Please install gdb and the PBS debug symbols via apt install gdb proxmox-backup-sever-dbgsym and when PBS hangs the next time run gdb --batch --ex 't a a bt' -p $(pidof proxmox-backup-proxy) > proxy.backtrace. Then attach the backtrace here, thanks!
 
Please install gdb and the PBS debug symbols via apt install gdb proxmox-backup-sever-dbgsym and when PBS hangs the next time run gdb --batch --ex 't a a bt' -p $(pidof proxmox-backup-proxy) > proxy.backtrace. Then attach the backtrace here, thanks!
Hi Chris,

At the moment I’m unfortunately no longer able to reproduce the issue, because the initial full backup has now completed successfully, so subsequent runs no longer hit the same condition.

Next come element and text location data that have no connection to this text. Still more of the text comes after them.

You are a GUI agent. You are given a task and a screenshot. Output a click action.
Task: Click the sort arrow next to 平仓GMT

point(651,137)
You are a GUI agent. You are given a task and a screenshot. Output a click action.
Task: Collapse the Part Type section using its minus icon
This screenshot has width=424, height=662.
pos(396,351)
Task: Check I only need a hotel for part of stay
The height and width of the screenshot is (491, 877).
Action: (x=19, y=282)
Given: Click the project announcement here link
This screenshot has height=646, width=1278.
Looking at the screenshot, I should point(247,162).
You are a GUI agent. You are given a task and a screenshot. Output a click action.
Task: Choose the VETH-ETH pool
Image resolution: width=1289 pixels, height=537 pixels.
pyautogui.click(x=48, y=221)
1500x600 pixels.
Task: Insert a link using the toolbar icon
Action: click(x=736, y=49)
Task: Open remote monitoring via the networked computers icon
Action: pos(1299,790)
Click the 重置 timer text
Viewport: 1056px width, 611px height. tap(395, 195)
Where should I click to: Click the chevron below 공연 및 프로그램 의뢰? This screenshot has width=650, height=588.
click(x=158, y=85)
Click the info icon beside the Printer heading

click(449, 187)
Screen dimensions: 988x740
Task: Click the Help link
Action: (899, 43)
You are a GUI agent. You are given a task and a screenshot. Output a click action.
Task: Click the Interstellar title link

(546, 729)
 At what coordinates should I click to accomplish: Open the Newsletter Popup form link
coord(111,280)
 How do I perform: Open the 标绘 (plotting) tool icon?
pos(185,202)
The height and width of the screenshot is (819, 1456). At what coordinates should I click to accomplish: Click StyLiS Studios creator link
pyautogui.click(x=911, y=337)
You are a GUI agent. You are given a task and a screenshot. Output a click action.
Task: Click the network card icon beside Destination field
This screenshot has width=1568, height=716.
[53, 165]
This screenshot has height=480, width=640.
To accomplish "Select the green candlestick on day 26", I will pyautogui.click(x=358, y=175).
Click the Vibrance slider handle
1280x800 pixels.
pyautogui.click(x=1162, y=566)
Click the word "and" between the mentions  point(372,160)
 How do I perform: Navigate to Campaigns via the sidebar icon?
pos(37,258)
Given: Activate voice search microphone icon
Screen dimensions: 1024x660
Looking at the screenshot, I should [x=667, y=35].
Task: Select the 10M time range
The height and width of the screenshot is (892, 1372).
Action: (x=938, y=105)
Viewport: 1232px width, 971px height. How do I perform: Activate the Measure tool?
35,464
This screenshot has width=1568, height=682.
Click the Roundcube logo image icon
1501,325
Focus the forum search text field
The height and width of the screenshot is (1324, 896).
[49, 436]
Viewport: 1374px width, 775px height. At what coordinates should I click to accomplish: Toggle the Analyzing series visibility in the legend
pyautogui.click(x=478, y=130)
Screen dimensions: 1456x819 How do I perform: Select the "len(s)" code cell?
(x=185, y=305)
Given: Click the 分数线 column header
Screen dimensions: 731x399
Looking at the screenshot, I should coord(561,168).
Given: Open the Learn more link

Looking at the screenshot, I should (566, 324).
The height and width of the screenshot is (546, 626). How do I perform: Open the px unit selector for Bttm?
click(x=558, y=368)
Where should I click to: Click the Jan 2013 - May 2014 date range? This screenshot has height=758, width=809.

What we were clearly able to observe before that:

- the issue happened on an S3-backed datastore (MEGA S4),
- it was reproducible at nearly the same position during the first full backup of one large VM,
- the backup consistently stalled around 1% / ~6.2 GiB of 603.5 GiB,
- changing rate limits / slowing the upload only changed how long it took to reach that point, but did not change the point where it stalled,
- during the stall, proxmox-backup-proxy / PBS GUI became unresponsive as well,
- the last visible task log lines were around chunk handling, i.e. repeated
Skip upload of already encountered chunk ...
and then it stopped making progress.